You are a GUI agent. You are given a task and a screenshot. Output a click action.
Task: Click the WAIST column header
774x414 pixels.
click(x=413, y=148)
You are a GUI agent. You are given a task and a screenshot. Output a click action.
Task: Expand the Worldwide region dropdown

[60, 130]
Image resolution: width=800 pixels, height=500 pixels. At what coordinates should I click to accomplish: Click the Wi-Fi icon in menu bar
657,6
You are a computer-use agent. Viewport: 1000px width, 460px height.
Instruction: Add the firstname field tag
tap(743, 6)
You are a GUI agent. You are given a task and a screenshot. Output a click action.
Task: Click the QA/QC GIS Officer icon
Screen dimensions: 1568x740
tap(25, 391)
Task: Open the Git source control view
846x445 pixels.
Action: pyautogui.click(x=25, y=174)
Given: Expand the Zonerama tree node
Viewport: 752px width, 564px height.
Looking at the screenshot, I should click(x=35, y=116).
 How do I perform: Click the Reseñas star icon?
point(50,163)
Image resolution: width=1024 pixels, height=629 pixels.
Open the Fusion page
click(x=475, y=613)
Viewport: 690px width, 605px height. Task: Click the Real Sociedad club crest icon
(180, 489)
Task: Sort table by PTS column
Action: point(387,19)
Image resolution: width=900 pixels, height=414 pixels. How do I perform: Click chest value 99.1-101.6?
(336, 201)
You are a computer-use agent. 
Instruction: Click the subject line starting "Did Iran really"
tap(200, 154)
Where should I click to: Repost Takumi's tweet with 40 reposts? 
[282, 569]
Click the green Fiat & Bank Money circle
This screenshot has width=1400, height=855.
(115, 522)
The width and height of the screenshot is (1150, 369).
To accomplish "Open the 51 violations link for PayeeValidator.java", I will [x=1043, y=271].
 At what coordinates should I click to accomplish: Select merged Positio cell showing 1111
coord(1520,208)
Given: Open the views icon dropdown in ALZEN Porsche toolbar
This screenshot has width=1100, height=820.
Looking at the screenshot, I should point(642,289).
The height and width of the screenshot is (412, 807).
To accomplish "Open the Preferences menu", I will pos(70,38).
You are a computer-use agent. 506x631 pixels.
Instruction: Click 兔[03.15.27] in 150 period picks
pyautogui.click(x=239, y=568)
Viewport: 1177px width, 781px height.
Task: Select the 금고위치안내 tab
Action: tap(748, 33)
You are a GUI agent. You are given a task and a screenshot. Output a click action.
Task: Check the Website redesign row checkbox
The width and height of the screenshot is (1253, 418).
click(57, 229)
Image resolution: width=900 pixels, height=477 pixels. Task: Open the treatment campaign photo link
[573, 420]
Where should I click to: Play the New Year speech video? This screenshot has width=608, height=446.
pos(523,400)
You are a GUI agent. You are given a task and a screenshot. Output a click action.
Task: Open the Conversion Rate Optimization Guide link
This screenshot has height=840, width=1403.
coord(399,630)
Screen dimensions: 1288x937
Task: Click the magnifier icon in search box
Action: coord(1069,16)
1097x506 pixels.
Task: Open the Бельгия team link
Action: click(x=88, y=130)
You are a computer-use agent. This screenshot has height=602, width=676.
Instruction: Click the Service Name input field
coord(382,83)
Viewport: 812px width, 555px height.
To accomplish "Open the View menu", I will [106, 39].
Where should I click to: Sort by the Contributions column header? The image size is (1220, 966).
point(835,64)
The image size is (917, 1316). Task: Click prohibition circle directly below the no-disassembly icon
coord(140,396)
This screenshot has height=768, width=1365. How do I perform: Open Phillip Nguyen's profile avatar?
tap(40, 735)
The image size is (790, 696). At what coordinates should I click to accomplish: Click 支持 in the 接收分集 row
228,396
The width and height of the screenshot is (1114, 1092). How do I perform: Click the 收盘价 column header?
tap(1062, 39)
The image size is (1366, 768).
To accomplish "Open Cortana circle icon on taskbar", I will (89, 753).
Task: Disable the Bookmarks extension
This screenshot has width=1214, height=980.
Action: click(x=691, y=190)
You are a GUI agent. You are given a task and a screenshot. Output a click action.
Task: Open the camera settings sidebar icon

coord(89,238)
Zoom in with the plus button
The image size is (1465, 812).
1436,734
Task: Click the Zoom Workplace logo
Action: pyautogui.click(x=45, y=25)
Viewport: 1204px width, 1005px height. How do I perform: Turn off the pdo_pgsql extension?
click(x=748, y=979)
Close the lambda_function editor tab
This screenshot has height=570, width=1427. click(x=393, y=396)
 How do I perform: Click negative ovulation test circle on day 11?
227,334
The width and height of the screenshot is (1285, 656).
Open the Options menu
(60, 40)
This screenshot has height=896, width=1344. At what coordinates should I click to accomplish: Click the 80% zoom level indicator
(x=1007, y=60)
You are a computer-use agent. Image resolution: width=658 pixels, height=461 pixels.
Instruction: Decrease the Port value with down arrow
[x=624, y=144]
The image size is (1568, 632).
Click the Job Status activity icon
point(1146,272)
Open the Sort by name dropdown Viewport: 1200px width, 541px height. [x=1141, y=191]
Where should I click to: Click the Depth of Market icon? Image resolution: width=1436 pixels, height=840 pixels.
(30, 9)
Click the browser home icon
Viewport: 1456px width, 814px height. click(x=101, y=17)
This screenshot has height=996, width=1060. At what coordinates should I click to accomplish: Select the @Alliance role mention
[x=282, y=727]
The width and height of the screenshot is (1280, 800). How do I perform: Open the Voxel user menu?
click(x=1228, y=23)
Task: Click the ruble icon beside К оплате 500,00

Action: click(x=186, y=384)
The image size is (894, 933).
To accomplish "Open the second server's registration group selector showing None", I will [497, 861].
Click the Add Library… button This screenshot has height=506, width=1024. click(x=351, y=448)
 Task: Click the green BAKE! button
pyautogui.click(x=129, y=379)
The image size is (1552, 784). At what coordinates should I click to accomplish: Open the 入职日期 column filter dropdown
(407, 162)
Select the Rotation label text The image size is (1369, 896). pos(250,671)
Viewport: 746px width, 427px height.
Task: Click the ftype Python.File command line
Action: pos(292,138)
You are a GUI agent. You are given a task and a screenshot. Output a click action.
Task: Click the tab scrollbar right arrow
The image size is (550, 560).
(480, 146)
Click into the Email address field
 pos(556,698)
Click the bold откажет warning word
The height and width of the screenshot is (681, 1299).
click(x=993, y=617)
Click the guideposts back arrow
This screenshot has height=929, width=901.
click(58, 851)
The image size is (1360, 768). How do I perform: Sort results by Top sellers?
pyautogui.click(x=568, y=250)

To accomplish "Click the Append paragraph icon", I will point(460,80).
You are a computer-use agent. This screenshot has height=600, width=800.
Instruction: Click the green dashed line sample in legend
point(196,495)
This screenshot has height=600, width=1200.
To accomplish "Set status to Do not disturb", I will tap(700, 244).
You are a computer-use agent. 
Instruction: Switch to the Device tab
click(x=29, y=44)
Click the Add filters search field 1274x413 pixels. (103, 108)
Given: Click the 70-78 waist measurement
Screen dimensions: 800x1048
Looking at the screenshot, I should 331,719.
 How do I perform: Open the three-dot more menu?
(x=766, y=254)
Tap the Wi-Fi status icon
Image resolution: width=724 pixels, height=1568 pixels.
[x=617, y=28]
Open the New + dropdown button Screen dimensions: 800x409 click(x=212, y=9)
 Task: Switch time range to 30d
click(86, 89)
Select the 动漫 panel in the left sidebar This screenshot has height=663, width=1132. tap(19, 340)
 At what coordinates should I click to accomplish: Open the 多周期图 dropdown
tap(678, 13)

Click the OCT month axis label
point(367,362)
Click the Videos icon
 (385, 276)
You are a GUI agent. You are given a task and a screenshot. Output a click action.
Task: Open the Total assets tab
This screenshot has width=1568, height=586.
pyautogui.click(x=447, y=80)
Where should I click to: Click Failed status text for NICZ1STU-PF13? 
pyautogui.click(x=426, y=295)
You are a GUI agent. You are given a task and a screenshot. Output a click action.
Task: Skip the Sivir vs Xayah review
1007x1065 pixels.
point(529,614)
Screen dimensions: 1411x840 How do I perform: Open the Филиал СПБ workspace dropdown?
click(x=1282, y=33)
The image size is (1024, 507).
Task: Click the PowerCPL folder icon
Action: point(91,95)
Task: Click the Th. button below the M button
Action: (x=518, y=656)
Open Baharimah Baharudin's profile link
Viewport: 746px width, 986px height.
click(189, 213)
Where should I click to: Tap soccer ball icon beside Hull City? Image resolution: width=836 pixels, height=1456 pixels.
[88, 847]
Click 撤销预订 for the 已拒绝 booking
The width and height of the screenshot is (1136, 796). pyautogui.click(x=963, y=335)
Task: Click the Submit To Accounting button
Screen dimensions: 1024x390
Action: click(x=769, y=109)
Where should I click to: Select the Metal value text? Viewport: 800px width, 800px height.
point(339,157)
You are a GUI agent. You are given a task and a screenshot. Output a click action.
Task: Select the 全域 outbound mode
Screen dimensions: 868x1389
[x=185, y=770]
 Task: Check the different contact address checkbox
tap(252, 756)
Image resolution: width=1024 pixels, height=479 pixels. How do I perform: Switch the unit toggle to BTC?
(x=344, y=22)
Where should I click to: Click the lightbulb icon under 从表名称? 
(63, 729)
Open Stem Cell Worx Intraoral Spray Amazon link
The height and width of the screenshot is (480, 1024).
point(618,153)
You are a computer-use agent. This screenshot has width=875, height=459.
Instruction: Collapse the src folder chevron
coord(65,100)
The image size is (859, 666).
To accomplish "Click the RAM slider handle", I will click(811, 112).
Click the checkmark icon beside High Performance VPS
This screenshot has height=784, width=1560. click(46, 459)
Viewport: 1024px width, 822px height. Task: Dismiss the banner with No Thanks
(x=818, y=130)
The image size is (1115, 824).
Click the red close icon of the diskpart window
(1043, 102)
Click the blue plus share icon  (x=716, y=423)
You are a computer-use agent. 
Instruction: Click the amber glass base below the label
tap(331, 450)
****************************************
§ REQUIRED ACTION:
If a line contains the string "will", it counts toward the total; state that total for the records above and nothing more.

§ ANSWER AREA:
8